The Nationalists increased their vote and secured 18 seats. However, leader Steve Cardownie only just scraped in after a high risk gamble to get a second SNP candidate in the Forth ward backfired.

Dozens of voters are said to have intentionally defaced their ballot papers to voice their anger at the handling of the over-budget tram scheme.

One voter in the Forth ward wrote a short essay on the back of the ballot paper asking why the public had not been given their say on the project while another in Almond wrote “none of these, scrap the trams now”.

Following the result, Lib Dem national leader Willie Rennie said of the trams: “People have punished us for it, there’s no doubt about it.”


Gordon Mackenzie, the city’s transport leader for the past five years and a Southside/Newington councillor for the past decade, said the Lib Dem collapse and the loss of his own seat was closely linked to the project.

He said: “I got the feeling that things were going badly against us. I’m sure a lot of people have expressed their dissatisfaction for a number of candidates [in all parties] and for us it was London and the trams.”
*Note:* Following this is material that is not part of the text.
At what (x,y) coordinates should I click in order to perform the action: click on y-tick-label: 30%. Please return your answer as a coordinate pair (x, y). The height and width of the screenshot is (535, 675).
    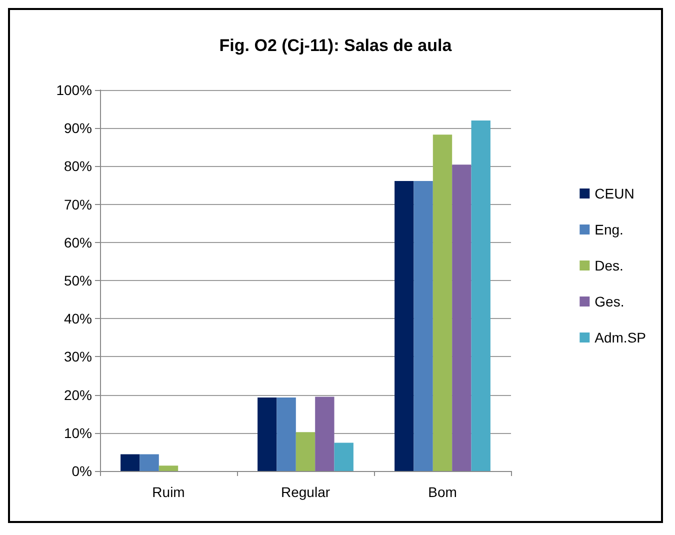
    Looking at the image, I should click on (78, 356). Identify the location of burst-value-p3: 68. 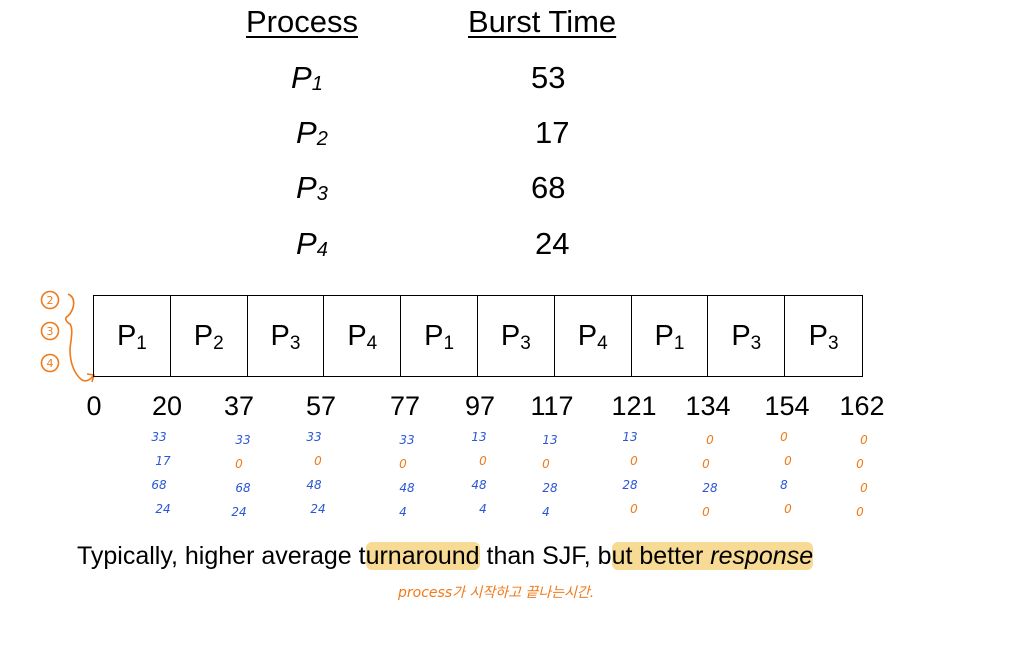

Voter turnout was the lowest since the city council was formed, at 42.6 per cent. It dipped as low as 10 per cent at one polling station at The Inch.

Across the Lothians the Liberal Democrat vote collapsed. The worst result was in Pentland Hills where a candidate dressed as a penguin Professor Pongoo – independent environment activist Mike Ferrigan – polled 444 to Stuart Bridges’ 370.

In East Lothian the party had six councillors after the last election but two defected previously and the remaining four have now lost their seats. In Midlothian they had had three after 2007 with one defecting previously and the remaining two being voted out yesterday. Talks are also set to begin in councils in the three Lothians councils, in which no party has overall control. Of the 58 councillors elected to the city council, 25 were newcomers.

These included helicopter rescue pilot David Key for the SNP and the city’s youngest councillor, political researcher Nick Cook, 24, for the Tories, who secured an unexpected win in Liberton/Gilmerton, a ward not known for its Conservative support.

The three remaining Lib Dems in Edinburgh are long-standing councillor Robert Aldridge, former social care and housing leader Paul Edie, and Alastair Shields, their only new elected member and at 27 one of the youngest councillors.

They face an uphill fight to rebuild the party over the next five years although they could yet feature in a coalition if the larger parties struggle to form a majority.

Speaking as he was narrowly re-elected after six stages of counts, Cllr Edie said: “My dad was a bomber pilot and he said any landing you could get was a good one.”

He added: “We were hit with the twin things – reaction to being in government and the trams played a big part as well.”

Despite her colleagues placing heavy emphasis on the tram project, Jenny Dawe, a retired government statistician who has led the Lib Dems since 1999 and a been councillor since 1997, said voters had told her Nick Clegg’s coalition with the Tories in Westminster was the deciding factor. She said: “[Trams] wasn’t mentioned very much on the doorstep but clearly there were ballot papers which had the trams written on it.

“If somebody doesn’t approve of the trams they have the right not to vote for anybody because all the major parties at some stage had voted for the trams. It was a project that we inherited, [but] we voted for it in the beginning, we managed to turn it around and get things going the right way now. And I guess the next administration will reap the benefit of the five years and hard work and integrity we’ve put into running the council.”

Cllr Cardownie, who remains SNP leader, said despite failing to become the biggest party, the Nationalists had done “tremendously well”, increasing its number of councillors from zero in 2005 to 12 in 2007 and now to 18.

He claimed a handful of votes the other way could have left Labour and the SNP with an equal number of seats or handed the SNP the advantage.

He said: “It’s hardly a landslide victory for Labour.”

Labour leader Andrew Burns, who is likely to become city council leader, said: “The result is an endorsement of the positive message of our campaign. We had a difficult five years in opposition but I think we have gone a long way to rebuild trust with the electorate.”